Objective
Print everything from the line containing "You are a computer-use" down to the line containing "Instruction: Go to the trending tab", both included, copying each line without any change.

Available data

====

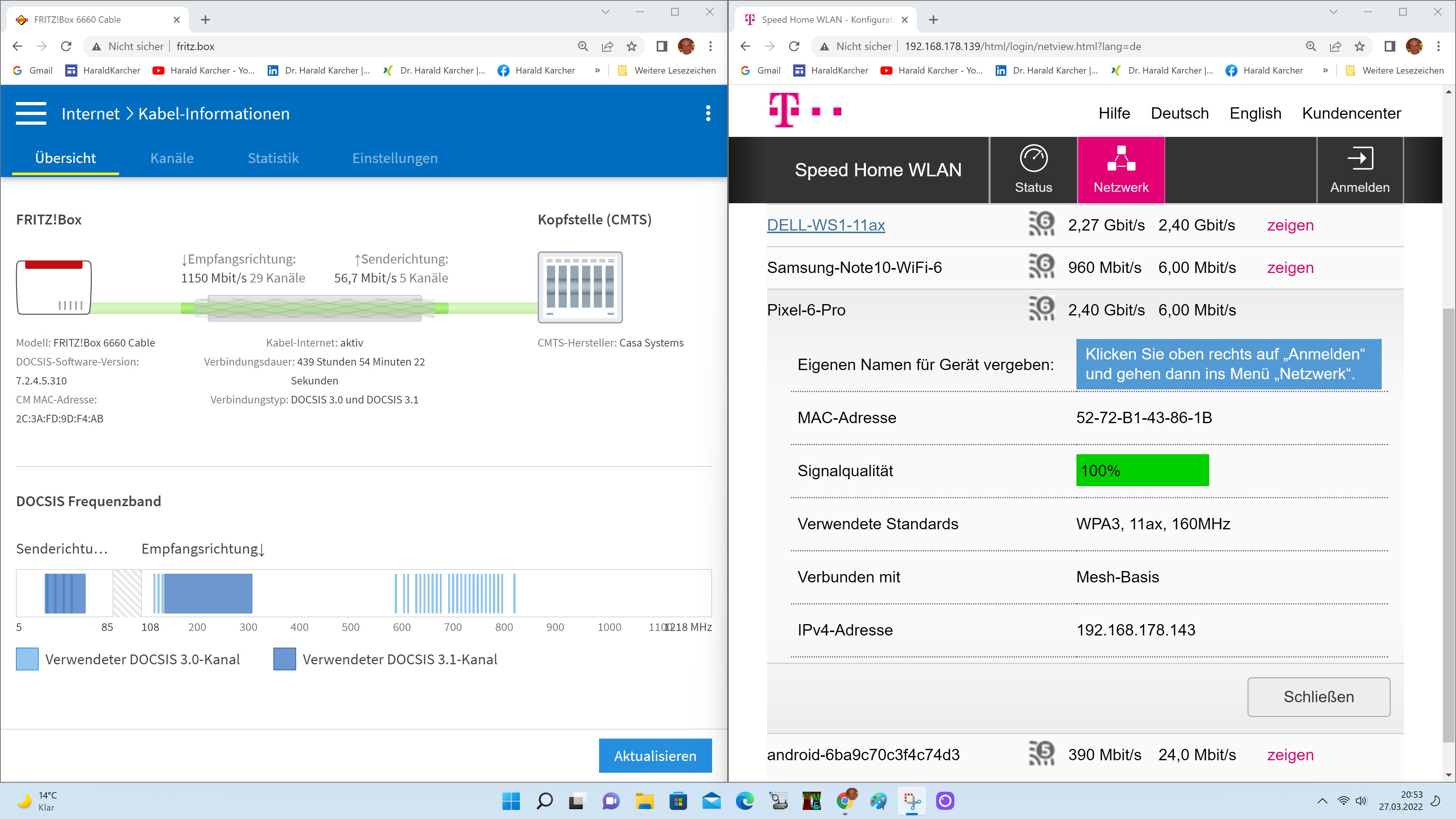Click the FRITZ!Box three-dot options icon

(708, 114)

====

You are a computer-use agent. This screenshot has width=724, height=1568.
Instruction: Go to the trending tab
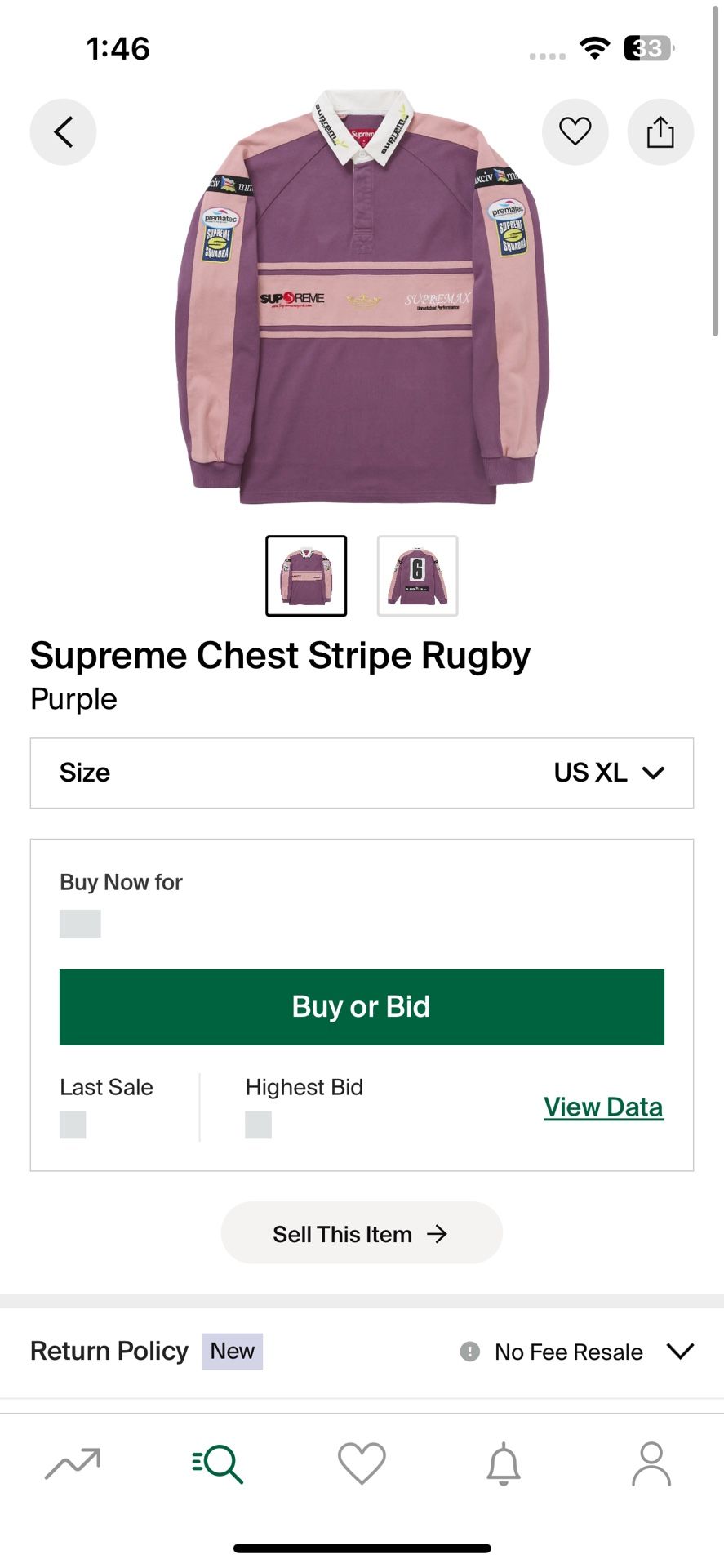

====

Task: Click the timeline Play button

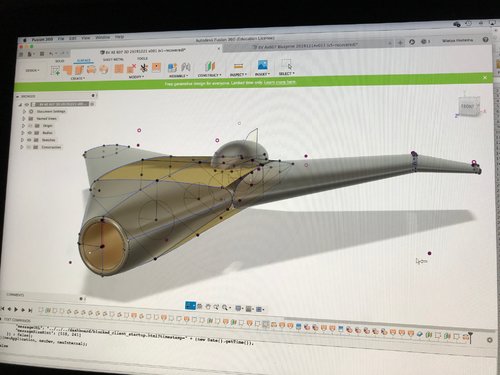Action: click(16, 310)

====

Final result
You are a computer-use agent. This screenshot has width=724, height=1568.
Instruction: Go to the trending tab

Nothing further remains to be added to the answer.